Once we got to Lynne's we took a walk to the beach. It was one of those rocky beaches, not sandy, with alot of seaweed and kelp. The Pacific was very cold but it felt good against my feet in their sandals. Always one to make the most out of every situation, I started looking for nice rocks. I have this thing for nice rocks. They have to be a nice smooth shape and an interesting colour. I have a white rock speckled with black-grey (dalmatian looking rock) that's a nice spheroid (I learnt what a "spheroid" was from Jeopardy
) that sits satisfyingly in your palm. I also have a yellow one with dark purple dots. No really. I was surprised to find it. All in all I must've brought back at least 5lbs (~2kg) of rocks. I'm soaking them right now and changing the water every day. After a week they will be safe to introduce into a fresh water fish tank. Although I don't have fish in my fish tank right now, it doesn't mean I can't have a rock garden. I just want the rocks to be safe so that when I eventually do want to add fish I will be able to with minimal trouble. (Right now my fish tank is clean with gravel in it, a filter and a heater. No water.)
For dinner I whipped up a really good "Greek" salad. I have the word Greek in quotations because the only thing Greek about it was the feta cheese that I added right at the end. For the recipe, see below. Jim grilled New York strip steaks with fresh oregano from the garden. We enjoyed the whole meal with some really good red wine that, interestly enough, was available for purchase at a gas station. Ah...those wacky Yankees. After dinner we played Chinese checkers (man, haven't played that in a damn long time) and Scrabble (which was an excruciating game). Exhausted and satisfied we finally left Lynne's at about 8:30pm.

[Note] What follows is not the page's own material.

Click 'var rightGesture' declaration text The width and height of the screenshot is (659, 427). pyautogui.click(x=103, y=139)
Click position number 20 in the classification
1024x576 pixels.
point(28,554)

So that was my first sojourn into the States in almost three years. I had fun, and I can't wait to go back. Afterall, my Visa Wavier does last all Summer.Joie's "Greek" SaladRed Capsicum (Pepper)
Sweet Onion (White or Red)
Salt & Pepper
1. Chop all the veggies into chunks. The size of the chunks depends completely on (a) how much work you are willing to put in and (b) how chunky you want your salad.
2. Melt the butter in a pan over high heat. It's a good thing if some of the butter solids burn a little and turn brown. It's a bad thing if this happens to all the butter. Toss in the chopped garlic (the more the merrier I say) and sauté over medium until most of (90%) the garlic is browned. If using an electric stove, turn off the element but leave the pan on for another minute or two to let the rest of the garlic brown. If using gas stove, just brown garlic and remove from heat.
3. Toss the veggies with the butter, garlic and feta cheese. Add salt and pepper to taste. Voilá!